Fieldwork is messy and unpredictable. I’ve been fortunate to have made a lot of very good contacts while here. I’ve interviewed factory workers, city officials, CEOs, EU officials, journalists, federal government officials, and high-level politicians. Many of the contacts I’d hoped to make have come at the end and I’ll need to come back for some of those interviews. That’s a bit frustrating, but making contact with deputy prime ministers or CEOs of major international companies takes time. One major advantage of the Fulbright grant is the time it allows to make those contacts at all. This is especially true if the research project entails multiple sites, like the Fulbright Schuman grant necessarily does. The Fulbright name also helps establish credibility.

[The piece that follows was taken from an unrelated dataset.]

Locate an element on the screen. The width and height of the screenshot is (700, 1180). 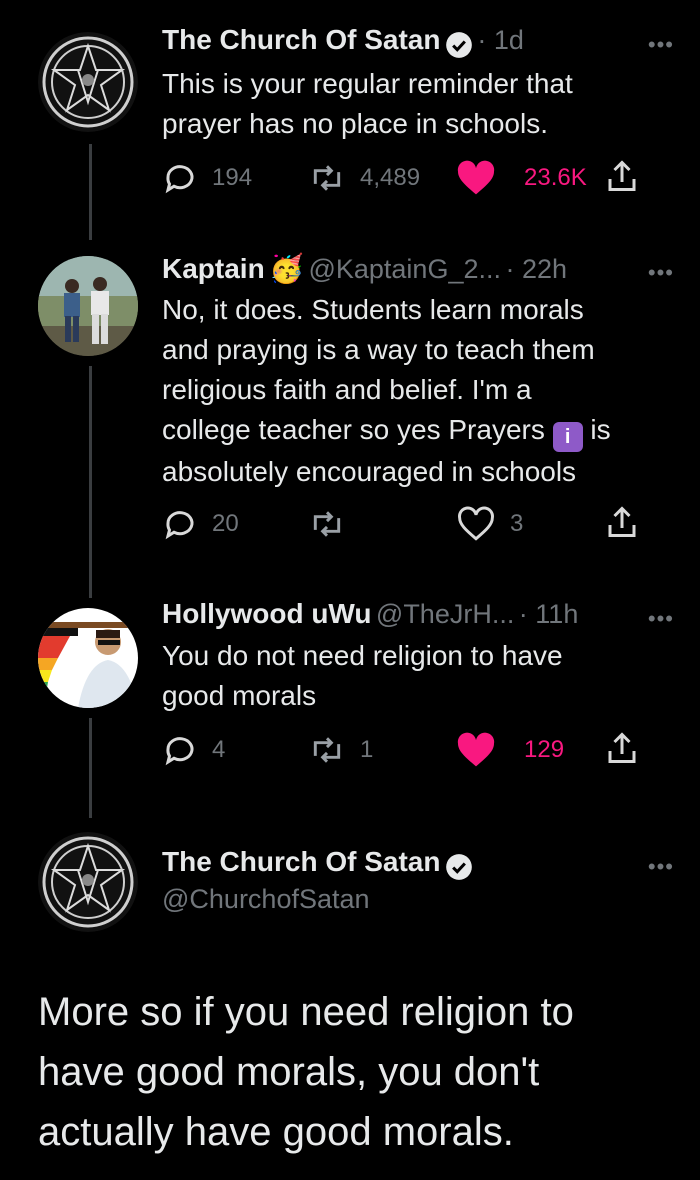
reply-button: 194 is located at coordinates (207, 178).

National context still matters. As an EU scholar, it’s easy to ignore how national contexts affect the on-the-ground reality of the EU. My project looks at the European Globalization Adjustment Fund, which helps states respond to mass layoffs. But the national systems for dealing with such events differs greatly. The question is whether the EU funding mechanisms will generate learning and convergence among the participants. That remains the core question among EU scholars and the structure of the Fulbright Schuman program in particular allows scholars to study that question more closely. The Schuman program also promotes comparative research, which generates more reliable policy analysis.

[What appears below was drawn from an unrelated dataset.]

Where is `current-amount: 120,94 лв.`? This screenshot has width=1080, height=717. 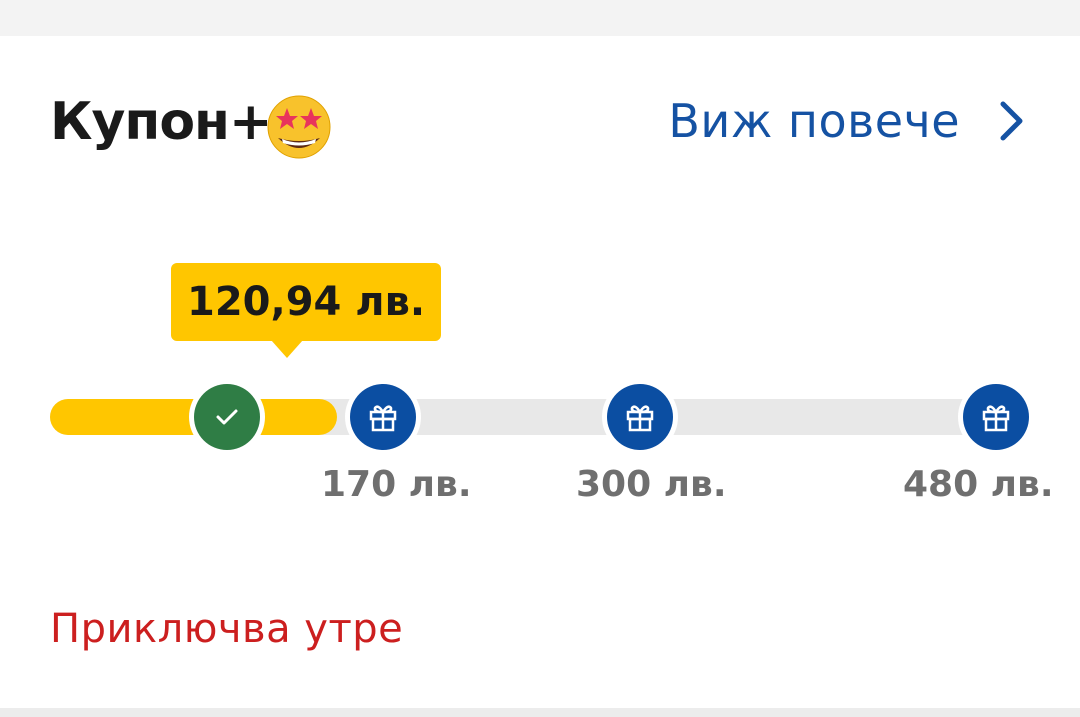 current-amount: 120,94 лв. is located at coordinates (306, 302).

Understanding a new culture takes time. We often chuckle about the things we didn’t know one year ago: how to use the complex Swedish laundry system; that Swedes on Friday nights often eat the kinds of tacos that we grew up eating in 1980s middle America; how light cycles affect your mood; that Swedes really do take 4-6 weeks of vacation in July and August. But there are deeper understandings that come with more time and interaction: the rules of personal interaction, the sources of cultural anxieties, what works well in a society, what tensions exist or are building. Again, the time afforded by Fulbright makes those deeper understandings possible.

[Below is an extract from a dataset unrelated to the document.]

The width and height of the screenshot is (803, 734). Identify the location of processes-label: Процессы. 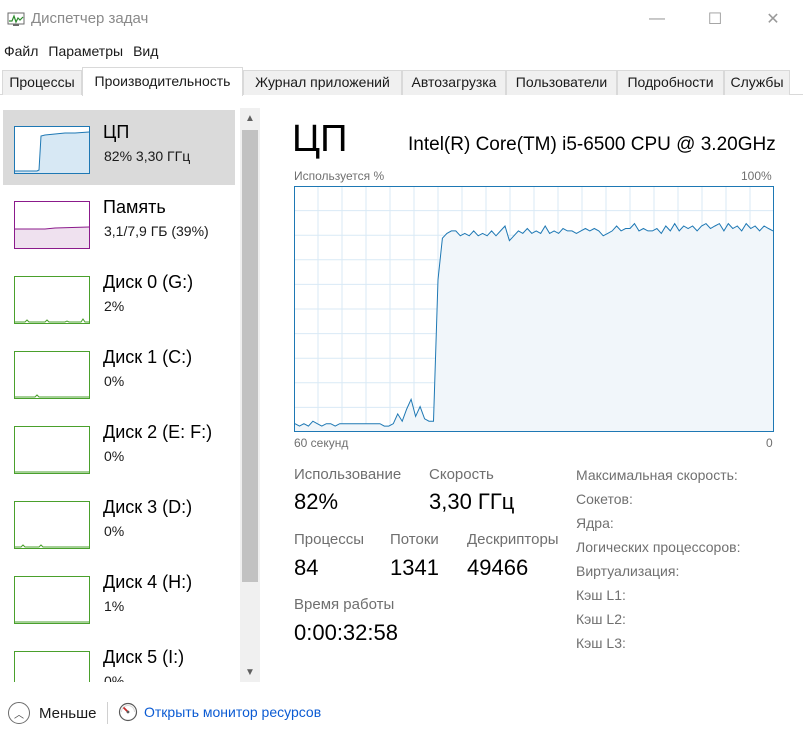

Kids are adaptable, so take them abroad. One of our goals was to help our children understand what it’s like to be the outsider who doesn’t speak the language or know the culture. We were concerned about how they’d respond and watched closely for signs of wariness. There were hard moments, but mostly it went remarkably well. They love Sweden. They understand they can play with kids that don’t speak the same language. They understand that learning another language helps them make more friends. They’ve learned that being the new, different kid is a lot easier if someone reaches out in even the smallest way. We hope they will carry all of these lessons back home and reach out to the children in their classes who are newly arrived immigrants like they were here in Sweden.

Mark Nance

Promoting international understanding feels more important these days than in has been in some time. The Fulbright program continues to fund one of the most important strategies toward that end: sending people for extended periods to another place. The “return on investment” for such initiatives is hard to measure, but I’m convinced there is a return. I’ve had countless conversations with people from across Sweden: with dogsledders in Kiruna, north of the Arctic Circle; with friends in Halmstad, in the southwest; with current and former government members in Stockholm. They have shared their impressions of the US and of Sweden with me. Those conversations and experiences shape how I understand the US and Sweden. I will take those new understandings with me into my research, as well as into the classroom. Likewise, my children will take their experiences into their own classrooms. The ripples continue from there. That is how Fulbright spreads the seeds of long-term change.